Una donna di 35 anni degli Emirati Arabi Uniti è accusata di omicidio di primo grado dopo aver torturato la propria domestica “per mesi” e con brutalità, fino a provocarne la morte.

Come riferito dal quotidiano arabo Gulf News, in una dichiarazione la 35enne si è proclamata innocente, respingendo tutte le accuse e affermando in aula: “Non ho causato la sua morte. Com’è possibile? L’ho picchiata molto tempo prima…”.

L’agenzia Asianews ha poi reso noto che, al momento del ricovero in ospedale, il corpo della domestica originaria delle Isole Comore presentava ferite e bruciature che hanno poi provocato coaguli del sangue ed edema polmonare. Il decesso è avvenuto nel dicembre scorso ed è stato il frutto, secondo l’accusa nel processo che si è aperto lo scorso 28 febbraio, di violenze sistematiche e ripetute nel tempo. Per percuotere la domestica, la 35enne avrebbe usato bastoni di bambù e fili elettrici; inoltre, dopo i maltrattamenti le ha anche negato le cure mediche necessarie a salvarle la vita.

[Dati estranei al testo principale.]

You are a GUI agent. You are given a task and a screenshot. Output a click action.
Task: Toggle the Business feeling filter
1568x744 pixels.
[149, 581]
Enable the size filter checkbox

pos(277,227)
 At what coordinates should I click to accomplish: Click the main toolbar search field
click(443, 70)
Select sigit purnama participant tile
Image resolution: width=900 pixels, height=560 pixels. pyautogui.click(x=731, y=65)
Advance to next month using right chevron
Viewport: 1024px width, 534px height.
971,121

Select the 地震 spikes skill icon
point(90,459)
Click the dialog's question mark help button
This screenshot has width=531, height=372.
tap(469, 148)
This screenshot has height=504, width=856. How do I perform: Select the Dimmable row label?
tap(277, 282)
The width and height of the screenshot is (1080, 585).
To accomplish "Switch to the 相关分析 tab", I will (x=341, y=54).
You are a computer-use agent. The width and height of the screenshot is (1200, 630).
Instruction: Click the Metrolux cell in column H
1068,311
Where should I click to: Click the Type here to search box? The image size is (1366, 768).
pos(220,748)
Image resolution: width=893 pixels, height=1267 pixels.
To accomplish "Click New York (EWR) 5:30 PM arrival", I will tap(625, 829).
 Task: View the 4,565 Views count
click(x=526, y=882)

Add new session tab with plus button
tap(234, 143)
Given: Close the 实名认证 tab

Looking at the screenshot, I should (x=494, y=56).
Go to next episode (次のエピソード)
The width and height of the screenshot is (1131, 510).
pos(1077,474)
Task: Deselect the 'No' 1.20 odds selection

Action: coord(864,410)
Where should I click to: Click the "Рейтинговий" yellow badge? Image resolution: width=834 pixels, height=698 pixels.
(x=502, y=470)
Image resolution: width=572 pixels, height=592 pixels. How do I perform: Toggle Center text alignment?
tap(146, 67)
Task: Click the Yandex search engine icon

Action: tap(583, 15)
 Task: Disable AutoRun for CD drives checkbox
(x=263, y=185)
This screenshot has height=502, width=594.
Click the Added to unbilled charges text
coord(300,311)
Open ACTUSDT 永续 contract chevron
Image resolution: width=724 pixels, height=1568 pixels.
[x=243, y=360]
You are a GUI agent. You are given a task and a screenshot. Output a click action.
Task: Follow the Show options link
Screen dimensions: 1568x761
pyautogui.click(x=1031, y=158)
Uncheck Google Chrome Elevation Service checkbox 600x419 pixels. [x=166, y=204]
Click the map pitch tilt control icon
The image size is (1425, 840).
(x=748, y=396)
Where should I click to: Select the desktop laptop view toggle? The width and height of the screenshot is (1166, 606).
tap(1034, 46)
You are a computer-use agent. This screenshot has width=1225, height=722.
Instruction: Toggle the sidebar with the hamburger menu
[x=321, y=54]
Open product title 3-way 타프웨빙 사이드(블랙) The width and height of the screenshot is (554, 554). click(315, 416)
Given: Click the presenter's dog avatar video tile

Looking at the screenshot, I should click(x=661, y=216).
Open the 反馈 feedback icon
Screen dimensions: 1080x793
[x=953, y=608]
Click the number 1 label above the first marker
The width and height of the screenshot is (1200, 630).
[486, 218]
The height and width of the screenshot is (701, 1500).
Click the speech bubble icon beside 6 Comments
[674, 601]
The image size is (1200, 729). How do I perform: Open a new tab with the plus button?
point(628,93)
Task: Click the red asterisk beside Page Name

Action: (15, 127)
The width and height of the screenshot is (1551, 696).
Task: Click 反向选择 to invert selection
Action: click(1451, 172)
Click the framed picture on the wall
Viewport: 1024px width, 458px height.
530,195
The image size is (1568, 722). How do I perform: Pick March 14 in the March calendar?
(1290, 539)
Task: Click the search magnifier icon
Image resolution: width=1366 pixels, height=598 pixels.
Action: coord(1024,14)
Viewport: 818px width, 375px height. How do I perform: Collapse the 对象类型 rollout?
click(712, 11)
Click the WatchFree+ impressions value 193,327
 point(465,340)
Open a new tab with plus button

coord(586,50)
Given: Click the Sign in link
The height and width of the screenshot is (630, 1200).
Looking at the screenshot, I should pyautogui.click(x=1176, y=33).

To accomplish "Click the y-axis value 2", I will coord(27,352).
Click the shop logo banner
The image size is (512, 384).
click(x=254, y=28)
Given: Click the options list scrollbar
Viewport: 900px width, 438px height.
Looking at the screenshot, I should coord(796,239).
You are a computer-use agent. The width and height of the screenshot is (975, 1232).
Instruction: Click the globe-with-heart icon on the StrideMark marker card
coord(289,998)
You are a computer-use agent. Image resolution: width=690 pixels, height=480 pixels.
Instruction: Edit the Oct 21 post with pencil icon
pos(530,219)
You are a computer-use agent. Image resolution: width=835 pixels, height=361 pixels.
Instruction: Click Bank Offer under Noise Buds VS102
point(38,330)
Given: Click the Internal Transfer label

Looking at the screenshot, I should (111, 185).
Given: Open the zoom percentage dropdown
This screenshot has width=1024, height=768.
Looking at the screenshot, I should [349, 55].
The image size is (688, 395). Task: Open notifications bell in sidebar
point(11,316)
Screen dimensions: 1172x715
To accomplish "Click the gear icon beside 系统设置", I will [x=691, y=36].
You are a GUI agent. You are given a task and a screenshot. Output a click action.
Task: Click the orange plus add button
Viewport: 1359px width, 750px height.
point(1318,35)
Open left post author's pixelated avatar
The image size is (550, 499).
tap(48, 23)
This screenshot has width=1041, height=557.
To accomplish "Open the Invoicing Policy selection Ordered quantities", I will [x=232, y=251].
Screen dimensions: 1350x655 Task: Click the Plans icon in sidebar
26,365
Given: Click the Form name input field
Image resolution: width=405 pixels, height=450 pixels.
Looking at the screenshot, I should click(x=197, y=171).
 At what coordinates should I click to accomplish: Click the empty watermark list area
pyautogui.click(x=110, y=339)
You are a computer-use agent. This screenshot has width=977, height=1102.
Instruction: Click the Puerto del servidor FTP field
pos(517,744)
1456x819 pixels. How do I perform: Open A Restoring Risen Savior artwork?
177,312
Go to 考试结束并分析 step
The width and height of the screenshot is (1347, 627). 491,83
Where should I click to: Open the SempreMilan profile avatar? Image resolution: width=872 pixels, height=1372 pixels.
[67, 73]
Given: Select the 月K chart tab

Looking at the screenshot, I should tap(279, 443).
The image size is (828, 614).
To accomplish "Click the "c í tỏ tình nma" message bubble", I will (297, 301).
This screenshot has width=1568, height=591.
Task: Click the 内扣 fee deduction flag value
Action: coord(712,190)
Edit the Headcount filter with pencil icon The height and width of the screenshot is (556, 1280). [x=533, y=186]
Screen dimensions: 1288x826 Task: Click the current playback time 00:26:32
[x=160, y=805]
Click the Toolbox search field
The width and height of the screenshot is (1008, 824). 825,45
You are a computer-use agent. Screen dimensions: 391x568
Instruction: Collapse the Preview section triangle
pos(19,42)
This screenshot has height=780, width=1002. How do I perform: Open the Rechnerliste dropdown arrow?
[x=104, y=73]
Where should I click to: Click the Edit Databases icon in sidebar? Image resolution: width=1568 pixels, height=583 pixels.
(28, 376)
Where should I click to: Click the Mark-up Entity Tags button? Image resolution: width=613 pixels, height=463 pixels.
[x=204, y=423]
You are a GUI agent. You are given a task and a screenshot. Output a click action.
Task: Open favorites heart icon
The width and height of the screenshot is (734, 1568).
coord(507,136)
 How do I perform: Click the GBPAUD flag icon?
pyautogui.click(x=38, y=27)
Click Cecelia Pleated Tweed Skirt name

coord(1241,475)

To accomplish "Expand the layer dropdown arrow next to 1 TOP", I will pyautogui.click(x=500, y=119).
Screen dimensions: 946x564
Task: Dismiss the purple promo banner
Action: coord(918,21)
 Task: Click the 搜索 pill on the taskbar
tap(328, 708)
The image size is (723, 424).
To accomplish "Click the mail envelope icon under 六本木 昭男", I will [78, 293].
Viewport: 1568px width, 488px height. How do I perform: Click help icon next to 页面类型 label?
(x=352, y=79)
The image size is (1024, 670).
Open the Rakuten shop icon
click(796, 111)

A sostegno dell’accusa c’è anche la testimonianza di un’altra domestica della donna imputata, che ha confermato davanti ai giudici che “la picchiava continuamente”.

Questo episodio non è isolato ed evidenzia una situazione drammatica: negli Emirati Arabi Uniti la manodopera straniera si aggira attorno all’88,5% e, a dispetto di recenti riforme nel mercato del lavoro, i lavoratori stranieri sono sempre soggetti ad abusi, violenze e vessazioni.

Tale forza lavoro, nei Paesi arabi del Golfo Persico, conta circa 18 milioni di persone su una popolazione di 42 milioni. I lavoratori provengono soprattutto da India, Nepal, Sri Lanka, Bangladesh, Indonesia, Filippine ed Etiopia.

La cosiddetta sponsorizzazione “kafala” in vigore in tutti i Paesi del Golfo, lega il dipendente al datore di lavoro e lo riduce in condizioni di semi-schiavitù. Il lavoratore spesso non può cambiare padrone, che vanta anche un potere di deportazione sul lavoratore immigrato.